Saturday, February 14, 2009

Are you in the valentine love lottery?

XXXXXX - I like the pairing idea as started by the Romans XXX Be my valentine -sweetheart -chuckle

Be My Valentine History by Martin Avis

Before there was a Saint Valentine to bring romance into the equation, mid-February was an important date for lovers. From 400 years BC, the Romans held an annual lottery in the name of their god Lupercus. The names of teenage women were put into a box and drawn at random by adolescent men. The 'winners' were legally paired for a year.
Meanwhile, the mad emperor Claudius banned marriage for young men - he believed that single men made better soldiers.

A Christian bishop, Valentine, disagreed with his Emperor and secretly performed marriage ceremonies until Claudius found out and first imprisoned him, and finally had him clubbed, stoned and beheaded on February 24th, 270.

While he was imprisoned, Valentine fell in love with the daughter of his jailer and when he was taken to be executed, he left her a note signed, 'From your Valentine.'

Taking Valentine's name in vain, the Church, in AD 496, decided to finally abolish the annual pairing off lottery held in honor of the god Lupercus and so decreed a small change in the rules:

From then on, both the young men and the young women would pick a name out of the hat, but instead of getting a year of companionship (and often lust), they drew the name of a Saint whose life they had to spend the next year emulating.

Must have been quite a disappointment for the hot- bloodied young Romans!

They named the day after Saint Valentine whose involvement, 226 years after his death, was more to usurp the pagan god than to signify love.

Thankfully, public memory was more powerful that political will and Saint Valentine remained associated with lovers. Young Roman men, deprived of their lottery, took instead to handing hand-written notes to the women they admired on February 14th.

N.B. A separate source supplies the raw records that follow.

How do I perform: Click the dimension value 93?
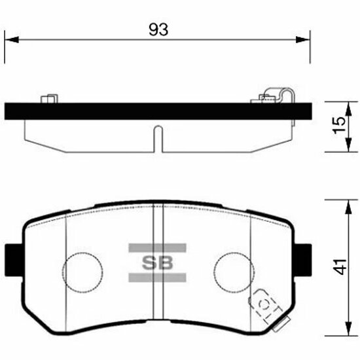click(158, 29)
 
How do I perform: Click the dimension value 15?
click(340, 126)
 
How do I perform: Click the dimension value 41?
click(340, 267)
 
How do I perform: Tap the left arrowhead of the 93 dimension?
click(12, 39)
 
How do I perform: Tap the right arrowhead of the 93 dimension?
click(303, 39)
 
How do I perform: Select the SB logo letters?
click(157, 263)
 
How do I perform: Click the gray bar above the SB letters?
click(157, 248)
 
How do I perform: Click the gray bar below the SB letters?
click(157, 278)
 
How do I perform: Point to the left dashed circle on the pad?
click(82, 253)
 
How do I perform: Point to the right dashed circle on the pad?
click(234, 253)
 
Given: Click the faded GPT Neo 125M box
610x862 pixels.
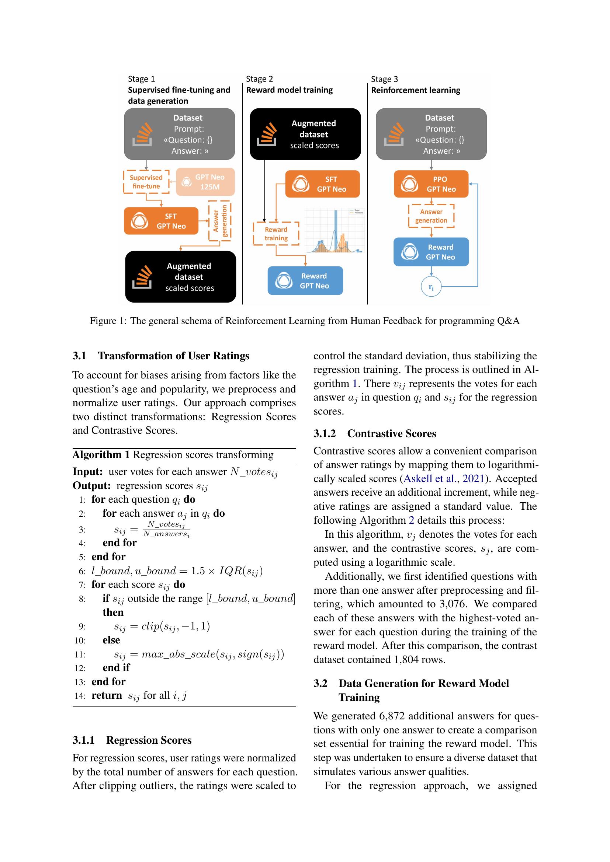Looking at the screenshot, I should click(205, 182).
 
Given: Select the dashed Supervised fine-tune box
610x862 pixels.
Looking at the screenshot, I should click(146, 182).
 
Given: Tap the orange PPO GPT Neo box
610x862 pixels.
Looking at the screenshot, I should click(431, 184).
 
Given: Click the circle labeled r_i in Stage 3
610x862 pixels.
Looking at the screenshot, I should click(431, 287).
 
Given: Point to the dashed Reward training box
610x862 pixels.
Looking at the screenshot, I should click(276, 234).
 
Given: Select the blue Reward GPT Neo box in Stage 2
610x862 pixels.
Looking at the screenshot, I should click(305, 280).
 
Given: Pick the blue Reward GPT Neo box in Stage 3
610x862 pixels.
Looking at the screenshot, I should click(431, 252).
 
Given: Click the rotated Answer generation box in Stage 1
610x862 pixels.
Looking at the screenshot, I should click(220, 221).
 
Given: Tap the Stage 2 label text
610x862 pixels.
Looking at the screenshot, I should click(259, 79).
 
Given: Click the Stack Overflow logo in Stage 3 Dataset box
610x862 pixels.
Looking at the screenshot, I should click(394, 135).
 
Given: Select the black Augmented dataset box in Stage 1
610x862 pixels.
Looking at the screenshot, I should click(180, 277).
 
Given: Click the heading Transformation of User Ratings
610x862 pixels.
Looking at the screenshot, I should click(174, 356).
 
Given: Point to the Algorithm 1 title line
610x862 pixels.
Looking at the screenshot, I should click(173, 455).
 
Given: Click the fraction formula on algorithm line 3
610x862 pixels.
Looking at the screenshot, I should click(166, 529).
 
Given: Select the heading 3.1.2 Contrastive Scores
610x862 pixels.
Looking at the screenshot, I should click(374, 433).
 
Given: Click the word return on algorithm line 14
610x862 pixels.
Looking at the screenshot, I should click(106, 695).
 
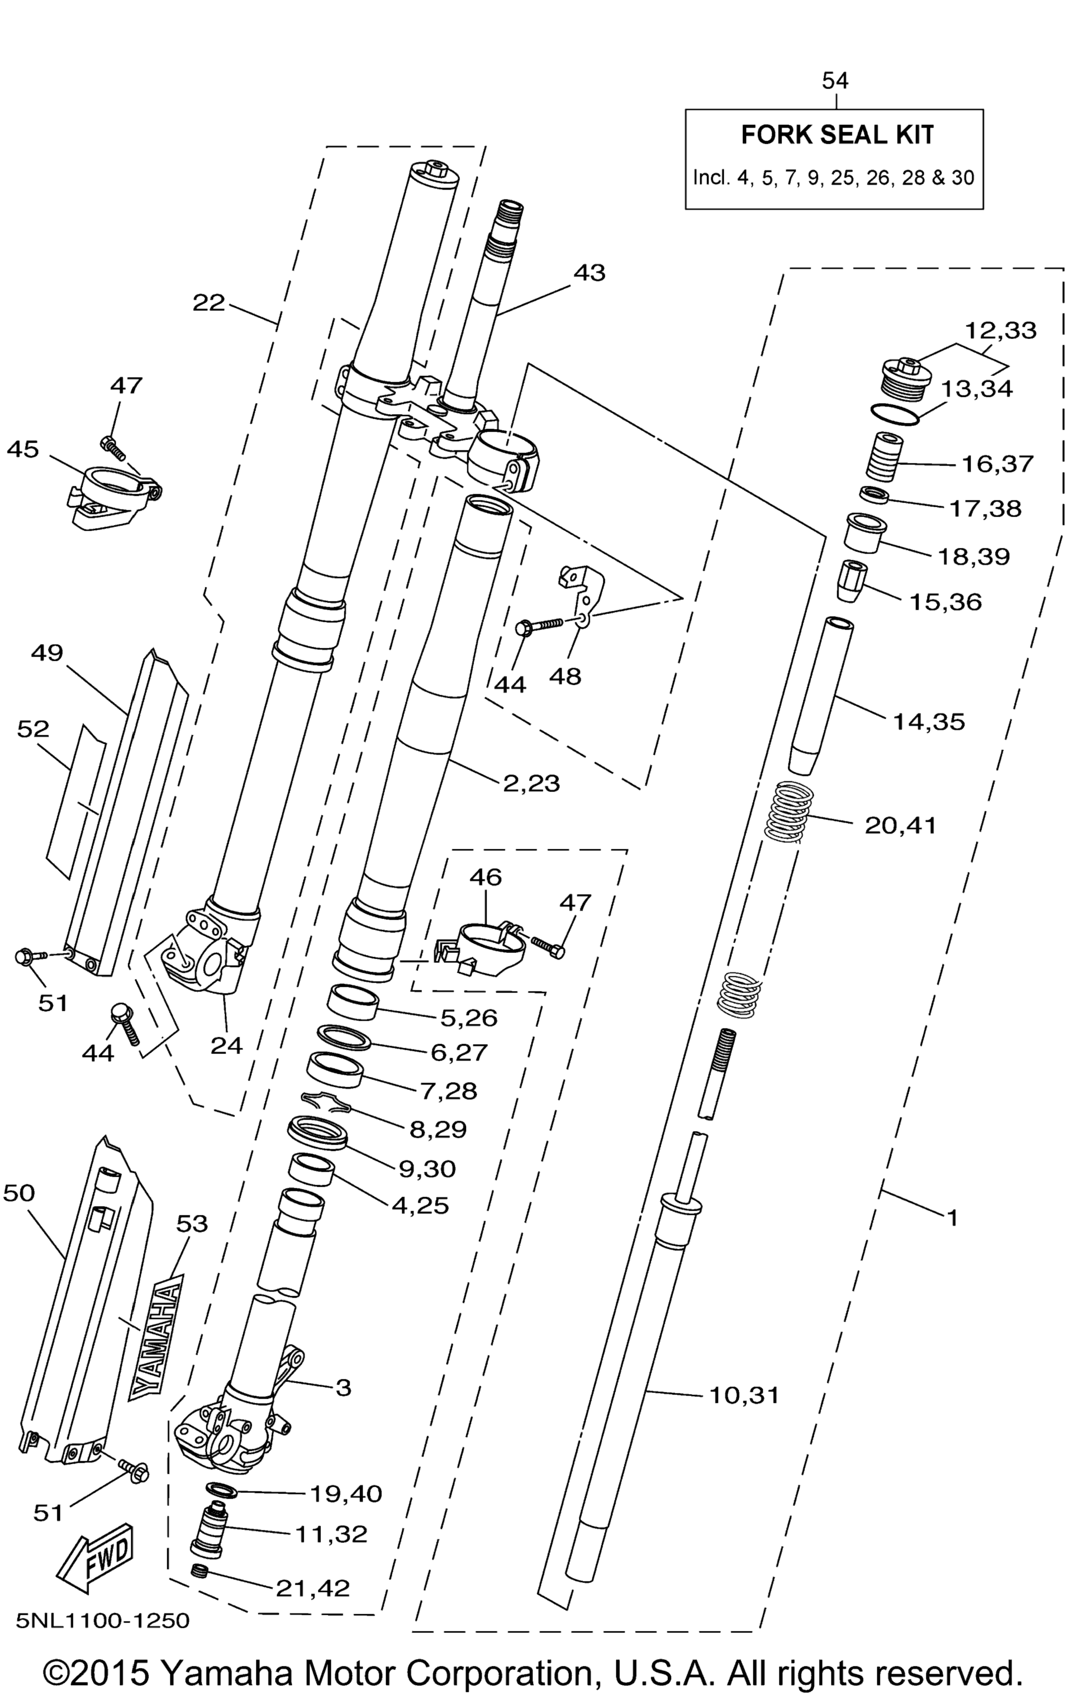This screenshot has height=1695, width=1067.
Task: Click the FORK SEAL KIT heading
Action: coord(837,134)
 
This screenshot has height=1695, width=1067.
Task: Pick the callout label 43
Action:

The tradition of the Valentine card was thus started over 1500 years ago!

The earliest known card that still exists is currently in the British Museum. It was sent by Charles, Duke of Orleans to his wife. He was a prisoner in the Tower of London at the time and so his feelings of love were probably more acute than most!

In the sixteenth century the Bishop of Geneva tried to reinstate the annual Saint's name lottery, but his efforts were short-lived. February 14th was by then too firmly associated with lovers for the Church to successfully interfere.

In 1797 a British publisher, who would have done very well in modern Internet times, published 'The Young Man's Valentine Writer' which offered scores of suggestions of sentimental verses for the creatively challenged.

The practice of sending cards anonymously began with the Victorians, who secretly loved anything of a racy nature, but publicly needed to maintain a show of respectful purity. Hence, the verses in the cards became more and more obscene, but the authors remained hidden behind a respectful anonymity.

The first publisher of Valentine's cards in America, Esther Holland charged up to $35 for each card. And this was in 1870!

Finally, kisses are written as 'x' because in days of illiteracy, your signature was a cross. To convey the effect of an oath, people would draw their cross and kiss it - in the same way that they would kiss the Bible. So the x and the kiss became one and the same.